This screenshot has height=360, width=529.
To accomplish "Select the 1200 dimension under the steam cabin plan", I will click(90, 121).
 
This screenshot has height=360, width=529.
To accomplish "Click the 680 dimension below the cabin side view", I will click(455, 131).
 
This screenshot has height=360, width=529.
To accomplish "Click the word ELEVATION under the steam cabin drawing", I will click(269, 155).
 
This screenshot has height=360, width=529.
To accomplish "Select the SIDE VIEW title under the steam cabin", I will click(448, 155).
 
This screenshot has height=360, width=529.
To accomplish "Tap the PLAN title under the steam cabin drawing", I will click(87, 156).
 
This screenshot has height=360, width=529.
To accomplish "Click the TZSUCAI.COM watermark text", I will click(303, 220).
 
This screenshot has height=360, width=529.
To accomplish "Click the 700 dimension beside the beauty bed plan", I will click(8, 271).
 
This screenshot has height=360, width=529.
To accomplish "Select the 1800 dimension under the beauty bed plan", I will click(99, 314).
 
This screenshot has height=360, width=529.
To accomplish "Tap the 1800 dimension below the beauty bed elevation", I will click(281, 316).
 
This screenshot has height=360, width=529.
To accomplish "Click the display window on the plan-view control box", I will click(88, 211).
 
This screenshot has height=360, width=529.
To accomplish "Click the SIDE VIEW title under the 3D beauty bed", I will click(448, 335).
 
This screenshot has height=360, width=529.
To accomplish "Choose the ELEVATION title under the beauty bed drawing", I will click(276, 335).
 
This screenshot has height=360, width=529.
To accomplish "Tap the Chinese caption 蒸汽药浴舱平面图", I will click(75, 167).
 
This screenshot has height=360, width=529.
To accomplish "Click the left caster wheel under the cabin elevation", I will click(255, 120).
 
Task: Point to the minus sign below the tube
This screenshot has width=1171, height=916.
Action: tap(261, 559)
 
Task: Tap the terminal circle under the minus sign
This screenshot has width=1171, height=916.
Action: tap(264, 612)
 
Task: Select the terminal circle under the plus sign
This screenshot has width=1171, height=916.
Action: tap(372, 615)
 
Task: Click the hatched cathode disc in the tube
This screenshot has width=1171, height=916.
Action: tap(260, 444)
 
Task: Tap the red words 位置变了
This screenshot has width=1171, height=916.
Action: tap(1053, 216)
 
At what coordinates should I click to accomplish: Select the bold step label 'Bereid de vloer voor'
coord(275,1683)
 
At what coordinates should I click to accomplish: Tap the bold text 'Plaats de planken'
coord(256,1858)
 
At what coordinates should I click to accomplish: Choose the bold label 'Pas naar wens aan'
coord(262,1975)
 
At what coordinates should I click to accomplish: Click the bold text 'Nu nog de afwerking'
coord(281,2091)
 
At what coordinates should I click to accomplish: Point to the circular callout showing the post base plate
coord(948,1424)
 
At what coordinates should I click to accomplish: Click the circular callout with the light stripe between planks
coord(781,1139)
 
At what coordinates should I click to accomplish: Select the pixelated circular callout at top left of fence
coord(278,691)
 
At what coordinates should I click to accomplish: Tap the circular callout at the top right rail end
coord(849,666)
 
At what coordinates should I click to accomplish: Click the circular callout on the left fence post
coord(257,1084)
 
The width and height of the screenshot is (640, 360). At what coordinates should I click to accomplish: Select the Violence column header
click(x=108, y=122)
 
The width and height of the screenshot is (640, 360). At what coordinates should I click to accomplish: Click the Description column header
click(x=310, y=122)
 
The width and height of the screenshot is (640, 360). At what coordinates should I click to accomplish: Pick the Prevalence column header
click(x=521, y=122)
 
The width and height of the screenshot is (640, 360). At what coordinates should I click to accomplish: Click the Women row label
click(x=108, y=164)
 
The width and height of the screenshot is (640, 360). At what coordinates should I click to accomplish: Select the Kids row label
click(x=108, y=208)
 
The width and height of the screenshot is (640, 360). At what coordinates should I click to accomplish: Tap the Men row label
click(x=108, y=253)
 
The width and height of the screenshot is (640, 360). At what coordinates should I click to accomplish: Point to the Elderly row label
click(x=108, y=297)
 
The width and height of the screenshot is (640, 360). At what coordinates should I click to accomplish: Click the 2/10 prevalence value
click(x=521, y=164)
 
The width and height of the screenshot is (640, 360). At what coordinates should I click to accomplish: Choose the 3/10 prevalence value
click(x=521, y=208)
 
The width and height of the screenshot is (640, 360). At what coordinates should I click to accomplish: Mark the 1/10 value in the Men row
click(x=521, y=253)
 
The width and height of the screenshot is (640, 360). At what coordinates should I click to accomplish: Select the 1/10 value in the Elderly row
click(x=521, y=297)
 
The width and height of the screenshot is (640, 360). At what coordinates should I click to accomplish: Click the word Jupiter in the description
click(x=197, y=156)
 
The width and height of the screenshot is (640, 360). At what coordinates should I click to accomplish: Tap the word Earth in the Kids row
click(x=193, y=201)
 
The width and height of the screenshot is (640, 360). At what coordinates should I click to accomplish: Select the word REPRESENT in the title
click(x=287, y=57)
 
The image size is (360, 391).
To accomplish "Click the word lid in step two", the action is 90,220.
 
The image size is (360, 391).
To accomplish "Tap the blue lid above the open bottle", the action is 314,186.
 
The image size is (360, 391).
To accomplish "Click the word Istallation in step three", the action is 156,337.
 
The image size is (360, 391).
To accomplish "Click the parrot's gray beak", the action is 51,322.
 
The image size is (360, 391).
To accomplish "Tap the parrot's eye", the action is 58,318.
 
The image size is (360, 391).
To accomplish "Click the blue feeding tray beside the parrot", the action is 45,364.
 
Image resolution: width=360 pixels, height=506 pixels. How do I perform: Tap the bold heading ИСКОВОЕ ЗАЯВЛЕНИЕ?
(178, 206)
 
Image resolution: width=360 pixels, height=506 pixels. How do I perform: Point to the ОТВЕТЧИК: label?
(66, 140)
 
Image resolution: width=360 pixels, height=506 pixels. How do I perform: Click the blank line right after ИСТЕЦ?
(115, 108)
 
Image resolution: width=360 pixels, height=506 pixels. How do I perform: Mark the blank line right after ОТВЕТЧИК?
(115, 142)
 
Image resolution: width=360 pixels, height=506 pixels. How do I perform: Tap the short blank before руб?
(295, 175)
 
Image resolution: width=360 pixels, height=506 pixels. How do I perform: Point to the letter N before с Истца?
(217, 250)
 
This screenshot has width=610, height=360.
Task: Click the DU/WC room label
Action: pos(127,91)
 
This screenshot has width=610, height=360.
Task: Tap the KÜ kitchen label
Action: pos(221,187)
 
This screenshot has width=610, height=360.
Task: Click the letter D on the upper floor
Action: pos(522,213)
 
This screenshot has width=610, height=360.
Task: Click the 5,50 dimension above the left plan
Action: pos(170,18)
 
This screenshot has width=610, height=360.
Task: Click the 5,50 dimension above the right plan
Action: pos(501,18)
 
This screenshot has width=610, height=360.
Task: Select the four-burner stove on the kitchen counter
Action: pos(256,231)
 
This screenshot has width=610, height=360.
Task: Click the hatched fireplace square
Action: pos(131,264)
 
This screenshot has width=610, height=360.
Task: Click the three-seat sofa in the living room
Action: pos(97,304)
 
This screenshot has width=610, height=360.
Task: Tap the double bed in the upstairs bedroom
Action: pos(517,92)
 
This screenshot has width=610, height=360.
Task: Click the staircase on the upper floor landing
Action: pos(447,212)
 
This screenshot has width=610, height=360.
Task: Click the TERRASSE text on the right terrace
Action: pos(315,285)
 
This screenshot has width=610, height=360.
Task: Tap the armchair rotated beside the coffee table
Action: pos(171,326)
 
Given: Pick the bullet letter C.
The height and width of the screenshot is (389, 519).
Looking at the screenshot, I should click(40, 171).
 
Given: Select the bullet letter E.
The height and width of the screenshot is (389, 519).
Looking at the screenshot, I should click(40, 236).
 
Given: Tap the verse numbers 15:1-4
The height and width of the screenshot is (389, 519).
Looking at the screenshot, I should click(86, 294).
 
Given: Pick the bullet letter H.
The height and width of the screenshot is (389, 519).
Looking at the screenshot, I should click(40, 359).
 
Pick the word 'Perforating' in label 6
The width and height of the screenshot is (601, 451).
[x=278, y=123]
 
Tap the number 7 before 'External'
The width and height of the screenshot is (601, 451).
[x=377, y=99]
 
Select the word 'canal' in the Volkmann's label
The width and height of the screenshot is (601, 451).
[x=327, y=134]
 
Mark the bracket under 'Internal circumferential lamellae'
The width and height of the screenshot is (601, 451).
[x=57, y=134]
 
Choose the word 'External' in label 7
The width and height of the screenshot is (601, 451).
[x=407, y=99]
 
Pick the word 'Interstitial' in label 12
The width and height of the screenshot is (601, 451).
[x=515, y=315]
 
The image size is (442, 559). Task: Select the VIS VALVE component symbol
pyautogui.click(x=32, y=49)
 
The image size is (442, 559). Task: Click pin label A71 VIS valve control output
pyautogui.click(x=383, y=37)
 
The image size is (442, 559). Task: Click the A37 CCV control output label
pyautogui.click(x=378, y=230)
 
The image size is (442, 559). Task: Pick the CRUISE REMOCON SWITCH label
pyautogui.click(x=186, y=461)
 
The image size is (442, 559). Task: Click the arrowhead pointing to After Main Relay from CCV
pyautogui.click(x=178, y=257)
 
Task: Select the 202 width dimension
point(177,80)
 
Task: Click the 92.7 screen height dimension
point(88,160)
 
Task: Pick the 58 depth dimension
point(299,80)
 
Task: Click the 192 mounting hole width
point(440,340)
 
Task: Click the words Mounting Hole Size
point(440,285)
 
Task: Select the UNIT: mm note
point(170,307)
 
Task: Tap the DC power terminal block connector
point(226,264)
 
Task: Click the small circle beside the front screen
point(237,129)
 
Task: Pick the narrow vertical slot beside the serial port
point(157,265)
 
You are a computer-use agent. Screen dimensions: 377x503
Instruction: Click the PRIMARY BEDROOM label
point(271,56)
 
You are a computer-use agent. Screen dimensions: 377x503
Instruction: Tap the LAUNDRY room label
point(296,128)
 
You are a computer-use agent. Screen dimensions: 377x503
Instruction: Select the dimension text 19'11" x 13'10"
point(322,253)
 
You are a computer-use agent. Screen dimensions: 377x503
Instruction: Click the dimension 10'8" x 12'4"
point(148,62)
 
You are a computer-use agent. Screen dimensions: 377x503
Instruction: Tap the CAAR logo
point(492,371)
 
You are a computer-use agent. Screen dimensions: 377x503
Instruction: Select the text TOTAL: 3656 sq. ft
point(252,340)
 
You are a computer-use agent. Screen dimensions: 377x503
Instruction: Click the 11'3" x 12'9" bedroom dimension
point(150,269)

========================================

● WHAT IS REQUIRED
Rewrite the stretch of the listing from the line containing "Choose the word 'External' in label 7" through the line containing "pyautogui.click(x=178, y=257)", with "control output" changed to "control signal" and everything else left as it is.

● REPLY
Choose the word 'External' in label 7
The width and height of the screenshot is (601, 451).
[x=407, y=99]
 
Pick the word 'Interstitial' in label 12
The width and height of the screenshot is (601, 451).
[x=515, y=315]
 
The image size is (442, 559). Task: Select the VIS VALVE component symbol
pyautogui.click(x=32, y=49)
 
The image size is (442, 559). Task: Click pin label A71 VIS valve control signal
pyautogui.click(x=383, y=37)
 
The image size is (442, 559). Task: Click the A37 CCV control signal label
pyautogui.click(x=378, y=230)
 
The image size is (442, 559). Task: Pick the CRUISE REMOCON SWITCH label
pyautogui.click(x=186, y=461)
 
The image size is (442, 559). Task: Click the arrowhead pointing to After Main Relay from CCV
pyautogui.click(x=178, y=257)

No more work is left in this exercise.